So suchte sie sich, ihrem Wahlspruche gemäß, in das Rechte zu denken, und empfand dabei den Zwang, den sie sich ihrer Umgebung gegenüber auferlegen mußte, als eine Wohlthat. Von der gelassenen Heiterkeit, die sie zur Schau zu tragen hatte, fiel ein Schimmer in ihre Seele. Sie hatte sich die Rolle, die zu spielen ihr jetzt oblag, nicht ausgesucht; nachdem das Schicksal sie ihr einmal zugeteilt, wollte sie sie auch würdig durchführen. Sie würde fest in dieser Rolle stehen müssen, wenn sie heute nachmittag, ohne sich zu verraten, seiner Gattin gegenüber treten sollte.

Die Generalin erwartete Hertha heute nachmittag mit aller Bestimmtheit.

Ich möchte darauf schwören, daß Mama ein Anliegen an sie hat, sagte Clementine zu Eleonore, als sie auf ihren Zimmern für den bevorstehenden Besuch Toilette machten. Die beiden Damen können sonst sehr gut ohne einander fertig werden.

Du liebst deine älteste Schwester nicht?

Ich habe keine besondere Ursache dazu. Das heißt: sie hat mir nichts gethan, weder Gutes noch Schlimmes.

Ist sie klug?

Ja und nein. In allem, was zum Leben gehört, weiß sie merkwürdig gut Bescheid, ordentlich wie ein Mann. Sie beurteilt auch die Menschen sehr richtig, was so die Durchschnittsmenschen sind. Dich würde sie nicht verstehen.

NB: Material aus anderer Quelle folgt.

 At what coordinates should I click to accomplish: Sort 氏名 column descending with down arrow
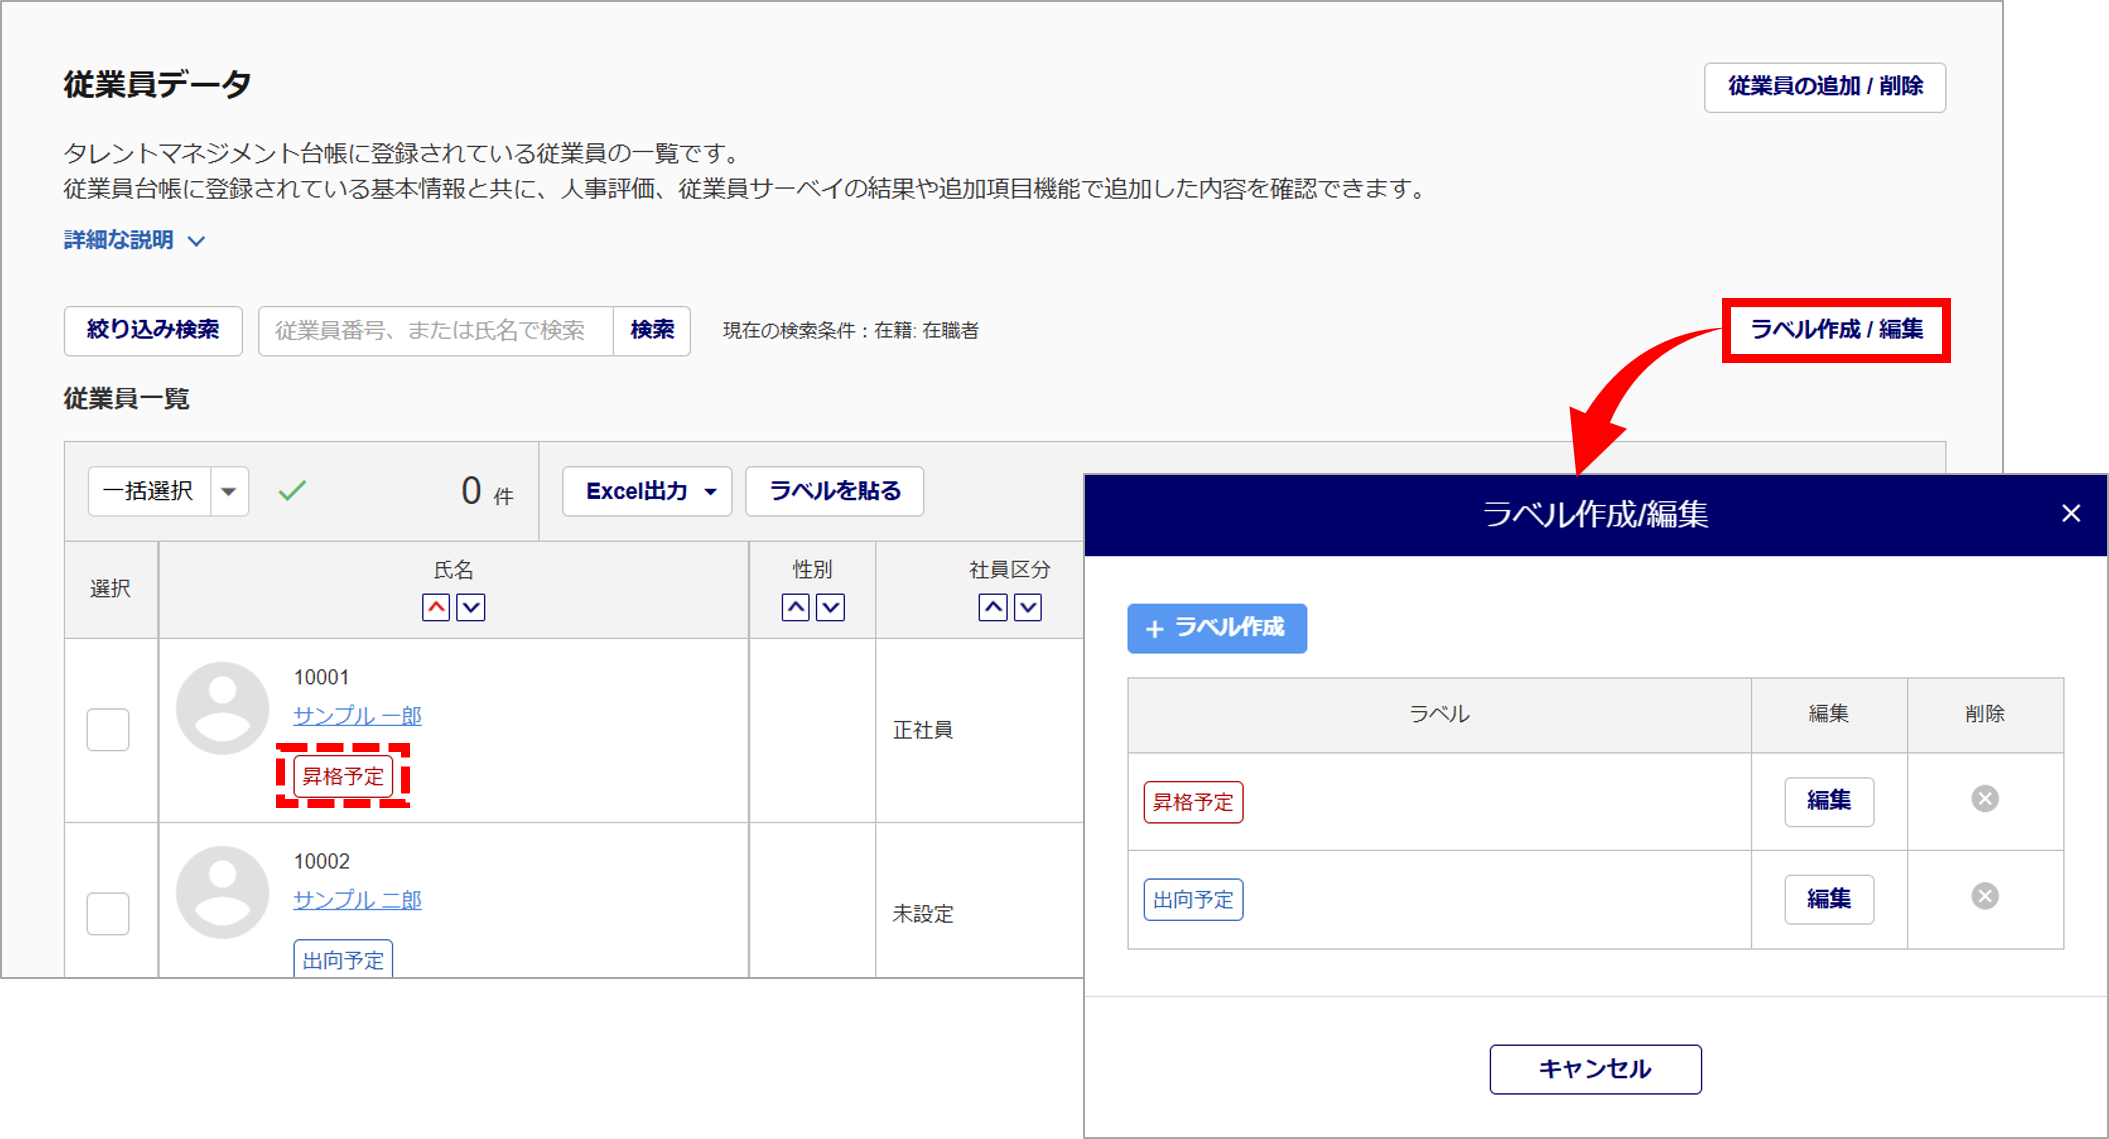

Natürlich! wer könnte das auch?

Ich will es dir sagen: ihr Mann – Ulrich. Der würde dich verstehen.

Wen und was verstände auch dein Idol nicht!

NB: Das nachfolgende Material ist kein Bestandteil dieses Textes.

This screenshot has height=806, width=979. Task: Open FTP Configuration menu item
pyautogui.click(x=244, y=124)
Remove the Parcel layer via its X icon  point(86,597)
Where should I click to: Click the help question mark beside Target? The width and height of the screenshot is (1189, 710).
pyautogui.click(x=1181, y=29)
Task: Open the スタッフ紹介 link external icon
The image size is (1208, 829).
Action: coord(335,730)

Und ich bleibe dabei: er würde dich verstehen. Und du ihn, viel, viel besser als Hertha. Ihm geht so viel durch den Kopf – Großes, Schönes. Sie – mein Gott, sie ist nicht gedankenlos – gewiß nicht! – aber ihre Gedanken sind nicht seine Gedanken. So leben sie nebeneinander hin und sind sich, glaube ich, heute noch nicht näher gekommen, als im Anfang. Und dann, siehst du, er hat so viel gelernt: Philosophie, Geschichte, Litteratur, Sprachen. Hertha weiß eigentlich recht wenig, nicht durch ihre Schuld. Mama hat sich nie um sie gekümmert, ihr nie ordentliche Lehrer gehalten; und als sie wieder heiratete, sie nicht mit nach Berlin genommen, sondern hier in unsrem Städtchen in eine elende Pension gethan, in der die Mädchen notorisch gar nichts lernen. Selbst das bißchen Französisch, das sie aus der Pension mitbrachte, hat sie zum größten Teil vergessen; von Englisch oder gar Italienisch keine Rede. Ja, wenn sie so viel wüßte wie du! Ueberhaupt: Du und Ulrich – ihr seid wie füreinander geschaffen. Weshalb lachst du?

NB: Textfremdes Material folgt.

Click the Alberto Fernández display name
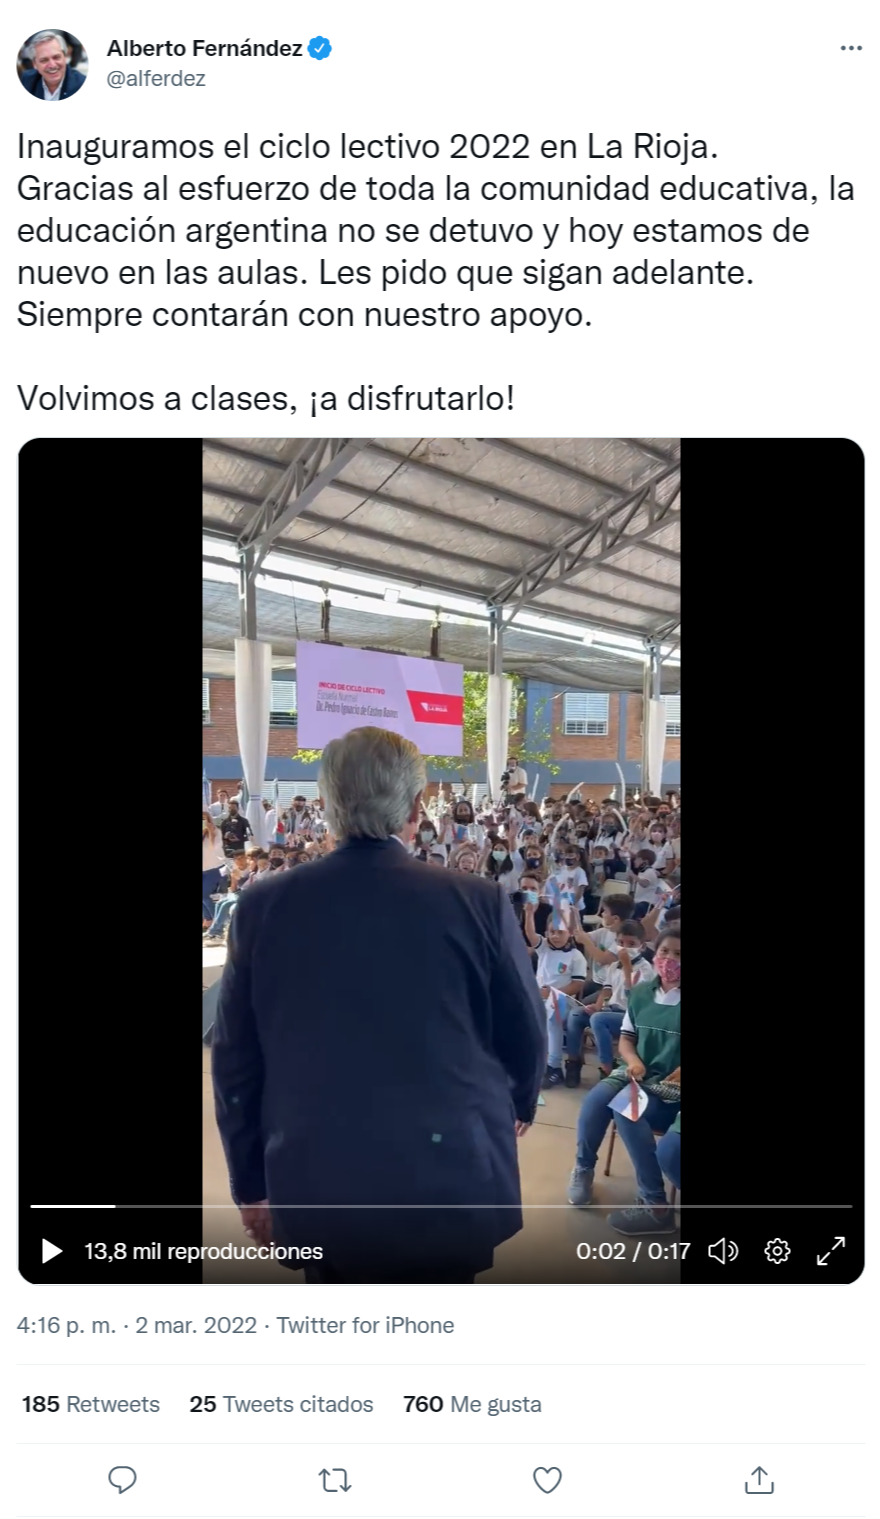The height and width of the screenshot is (1519, 880). [205, 48]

Das Lachen war Eleonoren nicht vom Herzen gekommen; es hatte nur ihre Erregung verbergen sollen.

Muß ich nicht lachen, rief sie, wenn ich neulich das Ideal des Grafen Wendelin und heute für deinen Herrn Schwager wie geschaffen sein soll!

Bitte! erwiderte Clementine eifrig; ich habe nicht gesagt, daß du für den Grafen wie geschaffen bist, nur, daß er dich auf der Stelle heiraten würde. Das behaupte ich noch. Ich gehe sogar viel weiter und behaupte, jeder Mann, wenn er ein rechter Mann ist, muß sich in dich verlieben.

Womit du zugleich sagst, daß du eine komplette Närrin bist!

Kinder und Narren sprechen die Wahrheit.

Die subjektive, nicht die objektive.

Das ist mir zu hoch. Was heißt es?

Ich erkläre es dir ein andres Mal. Ist deine Schwester schön?

Du wirst sie ja heute zu sehen bekommen.

Schadet nicht. Ich werde dann beurteilen können, ob du richtig sehen kannst.

Ich weiß nicht, warum ich dummes Mädchen alles thun muß, was du verlangst.

Wenn du es nur thust. Also?

Sie ist nicht schön, nicht einmal hübsch, wenigstens nicht nach meinem Geschmack. Aber sie hat doch etwas Pikantes, Anziehendes im Ausdruck, was den Männern gefällt. Nicht bloß den Männern; sie ist auch bei den Frauen sehr beliebt. Das Schönste an ihr ist ihre schlanke Figur, in der sie dir sogar ähnelt, bloß daß deine so biegsam und elastisch ist, wie eine Gerte. Das ist ihre gar nicht. Sie hat etwas – ich will nicht sagen: Steifes, aber Ungelenkes – keine Gewandtheit, weißt du. Und ich glaube, sie fühlt das, und das läßt sie oft anders erscheinen, als sie wirklich ist: zurückhaltend, kalt sogar, während sie allen Menschen wohlwill und im stillen unendlich viel Gutes thut.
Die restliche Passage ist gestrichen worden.